What is being asked: From the first line to the last, write out the records below exactly as they appear.

#####

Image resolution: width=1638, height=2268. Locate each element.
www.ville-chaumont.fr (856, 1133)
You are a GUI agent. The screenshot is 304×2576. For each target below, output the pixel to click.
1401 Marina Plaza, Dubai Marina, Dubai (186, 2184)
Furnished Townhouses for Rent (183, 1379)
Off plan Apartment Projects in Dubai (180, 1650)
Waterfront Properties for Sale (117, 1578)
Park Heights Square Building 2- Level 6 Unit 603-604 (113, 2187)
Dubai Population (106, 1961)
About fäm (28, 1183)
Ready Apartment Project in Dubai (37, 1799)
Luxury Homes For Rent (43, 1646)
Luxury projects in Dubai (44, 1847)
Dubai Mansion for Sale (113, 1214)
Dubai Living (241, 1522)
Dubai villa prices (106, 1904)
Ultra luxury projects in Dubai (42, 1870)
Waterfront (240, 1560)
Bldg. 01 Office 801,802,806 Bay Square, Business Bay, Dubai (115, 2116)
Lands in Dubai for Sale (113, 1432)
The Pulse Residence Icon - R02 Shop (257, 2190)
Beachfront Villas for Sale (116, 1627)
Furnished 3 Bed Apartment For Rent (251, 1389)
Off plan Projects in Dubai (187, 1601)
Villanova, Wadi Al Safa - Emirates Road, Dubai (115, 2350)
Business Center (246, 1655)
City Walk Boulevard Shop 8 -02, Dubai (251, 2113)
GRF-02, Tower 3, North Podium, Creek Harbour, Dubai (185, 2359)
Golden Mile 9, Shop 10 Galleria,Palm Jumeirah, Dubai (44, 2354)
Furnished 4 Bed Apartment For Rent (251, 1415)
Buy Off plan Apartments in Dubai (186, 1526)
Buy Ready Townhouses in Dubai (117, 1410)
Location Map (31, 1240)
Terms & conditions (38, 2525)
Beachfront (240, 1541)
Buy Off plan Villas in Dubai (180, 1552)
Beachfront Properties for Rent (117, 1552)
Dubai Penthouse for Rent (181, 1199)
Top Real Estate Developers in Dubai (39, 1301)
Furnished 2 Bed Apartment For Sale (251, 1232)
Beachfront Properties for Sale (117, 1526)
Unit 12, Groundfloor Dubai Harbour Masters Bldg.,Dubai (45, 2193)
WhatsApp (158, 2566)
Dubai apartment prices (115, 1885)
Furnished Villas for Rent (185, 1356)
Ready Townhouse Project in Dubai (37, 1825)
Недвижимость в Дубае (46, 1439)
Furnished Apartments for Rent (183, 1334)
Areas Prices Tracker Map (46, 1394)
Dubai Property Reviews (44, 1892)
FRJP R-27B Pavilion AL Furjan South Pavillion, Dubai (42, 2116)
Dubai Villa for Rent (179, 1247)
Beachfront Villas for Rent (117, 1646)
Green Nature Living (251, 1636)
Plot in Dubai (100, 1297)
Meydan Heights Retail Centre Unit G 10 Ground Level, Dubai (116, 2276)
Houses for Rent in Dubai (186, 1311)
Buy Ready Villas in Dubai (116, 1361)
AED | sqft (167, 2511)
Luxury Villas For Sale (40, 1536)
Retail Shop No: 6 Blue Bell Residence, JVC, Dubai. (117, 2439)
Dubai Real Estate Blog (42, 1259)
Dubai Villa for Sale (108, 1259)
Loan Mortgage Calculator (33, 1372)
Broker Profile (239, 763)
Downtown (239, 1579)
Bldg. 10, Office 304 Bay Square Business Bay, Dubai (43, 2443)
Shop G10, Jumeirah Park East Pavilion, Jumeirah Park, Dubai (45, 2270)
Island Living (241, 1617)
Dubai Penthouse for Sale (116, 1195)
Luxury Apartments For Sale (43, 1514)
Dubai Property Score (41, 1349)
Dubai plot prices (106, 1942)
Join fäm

#####

Answer to the exercise:
Image resolution: width=1638, height=2268. Locate each element.
www.ville-chaumont.fr (856, 1133)
You are a GUI agent. The screenshot is 304×2576. For each target below, output the pixel to click.
1401 Marina Plaza, Dubai Marina, Dubai (186, 2184)
Furnished Townhouses for Rent (183, 1379)
Off plan Apartment Projects in Dubai (180, 1650)
Waterfront Properties for Sale (117, 1578)
Park Heights Square Building 2- Level 6 Unit 603-604 (113, 2187)
Dubai Population (106, 1961)
About fäm (28, 1183)
Ready Apartment Project in Dubai (37, 1799)
Luxury Homes For Rent (43, 1646)
Luxury projects in Dubai (44, 1847)
Dubai Mansion for Sale (113, 1214)
Dubai Living (241, 1522)
Dubai villa prices (106, 1904)
Ultra luxury projects in Dubai (42, 1870)
Waterfront (240, 1560)
Bldg. 01 Office 801,802,806 Bay Square, Business Bay, Dubai (115, 2116)
Lands in Dubai for Sale (113, 1432)
The Pulse Residence Icon - R02 Shop (257, 2190)
Beachfront Villas for Sale (116, 1627)
Furnished 3 Bed Apartment For Rent (251, 1389)
Off plan Projects in Dubai (187, 1601)
Villanova, Wadi Al Safa - Emirates Road, Dubai (115, 2350)
Business Center (246, 1655)
City Walk Boulevard Shop 8 -02, Dubai (251, 2113)
GRF-02, Tower 3, North Podium, Creek Harbour, Dubai (185, 2359)
Golden Mile 9, Shop 10 Galleria,Palm Jumeirah, Dubai (44, 2354)
Furnished 4 Bed Apartment For Rent (251, 1415)
Buy Off plan Apartments in Dubai (186, 1526)
Buy Ready Townhouses in Dubai (117, 1410)
Location Map (31, 1240)
Terms & conditions (38, 2525)
Beachfront (240, 1541)
Buy Off plan Villas in Dubai (180, 1552)
Beachfront Properties for Rent (117, 1552)
Dubai Penthouse for Rent (181, 1199)
Top Real Estate Developers in Dubai (39, 1301)
Furnished 2 Bed Apartment For Sale (251, 1232)
Beachfront Properties for Sale (117, 1526)
Unit 12, Groundfloor Dubai Harbour Masters Bldg.,Dubai (45, 2193)
WhatsApp (158, 2566)
Dubai apartment prices (115, 1885)
Furnished Villas for Rent (185, 1356)
Ready Townhouse Project in Dubai (37, 1825)
Недвижимость в Дубае (46, 1439)
Furnished Apartments for Rent (183, 1334)
Areas Prices Tracker Map (46, 1394)
Dubai Property Reviews (44, 1892)
FRJP R-27B Pavilion AL Furjan South Pavillion, Dubai (42, 2116)
Dubai Villa for Rent (179, 1247)
Beachfront Villas for Rent (117, 1646)
Green Nature Living (251, 1636)
Plot in Dubai (100, 1297)
Meydan Heights Retail Centre Unit G 10 Ground Level, Dubai (116, 2276)
Houses for Rent in Dubai (186, 1311)
Buy Ready Villas in Dubai (116, 1361)
AED | sqft (167, 2511)
Luxury Villas For Sale (40, 1536)
Retail Shop No: 6 Blue Bell Residence, JVC, Dubai. (117, 2439)
Dubai Real Estate Blog (42, 1259)
Dubai Villa for Sale (108, 1259)
Loan Mortgage Calculator (33, 1372)
Broker Profile (239, 763)
Downtown (239, 1579)
Bldg. 10, Office 304 Bay Square Business Bay, Dubai (43, 2443)
Shop G10, Jumeirah Park East Pavilion, Jumeirah Park, Dubai (45, 2270)
Island Living (241, 1617)
Dubai Penthouse for Sale (116, 1195)
Luxury Apartments For Sale (43, 1514)
Dubai Property Score (41, 1349)
Dubai plot prices (106, 1942)
Join fäm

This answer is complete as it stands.